EuChemS CompChem2025

Tubulin polymerization inhibition, molecular structure and ligand-enzyme interactions of [1,3]thiazolo[3,2-a]benzimidazol-3(2H)-one derivatives

Not scheduled

Sala Azzurra (Conference Center – University of Naples Federico II)

Poster Presentation

Description

It is known that the synthesis of tubulin and microtubules is part of the processes of cell division which makes it a potential target in the development of new chemotherapeutic agents for cancer as well as parasitic infections treatment [1]. Several binding sites are known on the surface of tubulin, but the best studied for the purpose of designing polymerization inhibitors are the colchicine and taxine sites [2].
The potential of the benzimidazole structure in anticancer therapy is well known. There are a number of representatives of this class of compounds that are actively used as anti-cancer agents, such as bendamustine, nocodazole and denibulin [3]. On the other hand, benzimidazole carbamates such as albendazole, mebendazole, carbendazim and other derivatives, show a high therapeutic index, broad spectrum activity against nematodes, cestodes and trematodes. However, anthelmintic resistance limits their action frequently and motivates the discovery of new compounds with anthelmintic activity. Benzimidazole compounds bind to the colchicine binding site of β-tubulin in the parasitic cells, thus effecting its polymerization, disrupting the microtubule functions and leading to the of parasites death.
Herein we present an in vitro evaluation on ability of 2-substituted-[1,3]thiazolo[3,2-a]benzimidazol-3(2H)-ones to interfere with tubulin polymerization, DFT characterization of the molecular structure of the compounds and molecular docking study on tubulin-ligands interactions.
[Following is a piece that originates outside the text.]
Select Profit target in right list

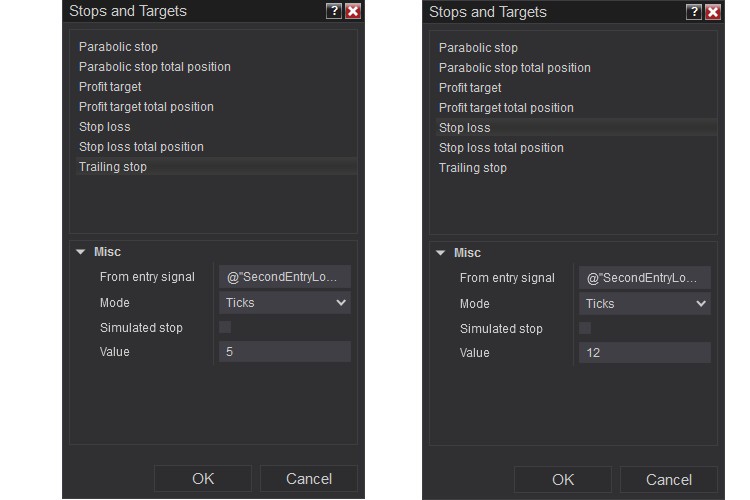pos(470,88)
It was found that Z conformation of the exocyclic double bond is the more stable, and for compounds with a heterocyclic fragment, where rotation about the C-C bond to the aryl fragment leads to distinguishable conformers, s-cis is more favorable. The interaction of the 2-substituted-[1,3]thiazolo[3,2-a]benzimidazol-3(2H)-ones with tubulin was explored by molecular docking at the colchicine binding site and provided useful insights on the structure-activity relationship.
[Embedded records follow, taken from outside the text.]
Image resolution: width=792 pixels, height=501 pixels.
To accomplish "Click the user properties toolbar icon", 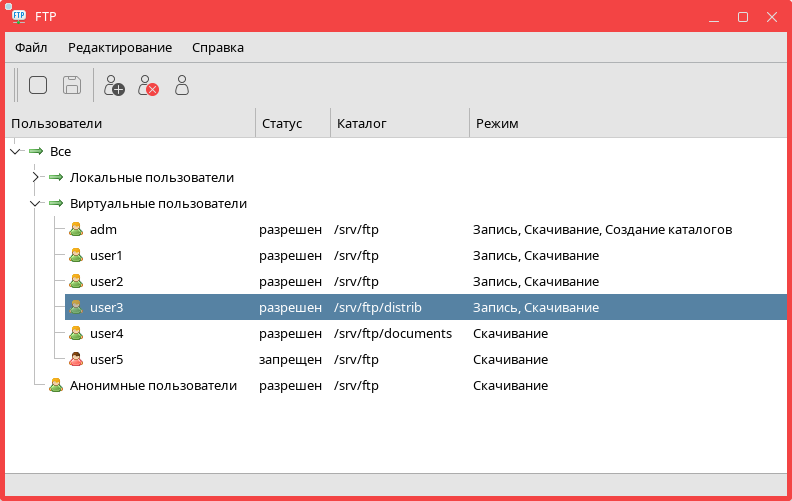I will coord(182,85).
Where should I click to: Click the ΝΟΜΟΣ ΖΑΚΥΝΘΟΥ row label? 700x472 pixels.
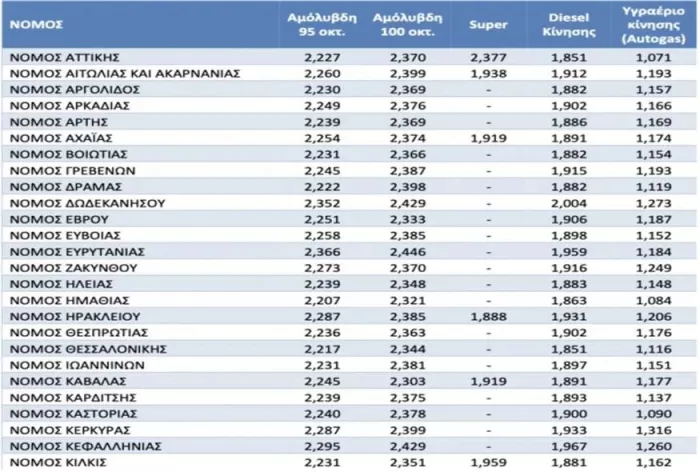pyautogui.click(x=74, y=268)
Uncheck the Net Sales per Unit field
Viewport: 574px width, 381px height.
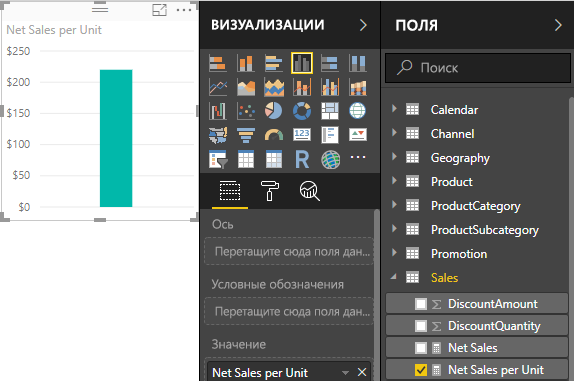coord(421,370)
Acknowledgments: This study is funded by the European Union, NextGenerationEU, through the National Recovery and Resilience Plan of the Republic of Bulgaria, project no. BG‐RRP‐2.004‐0002, “BiOrgaMCT”

[1] H.M.A. El-Lateef et al., J. Mol. Struct., 2023, 1292, 136190

[2] M. Podolak et al., Bioorg. Chem., 2024, 143, 107076

[3] M. Argirova et al., Molecules, 2023, 28, 291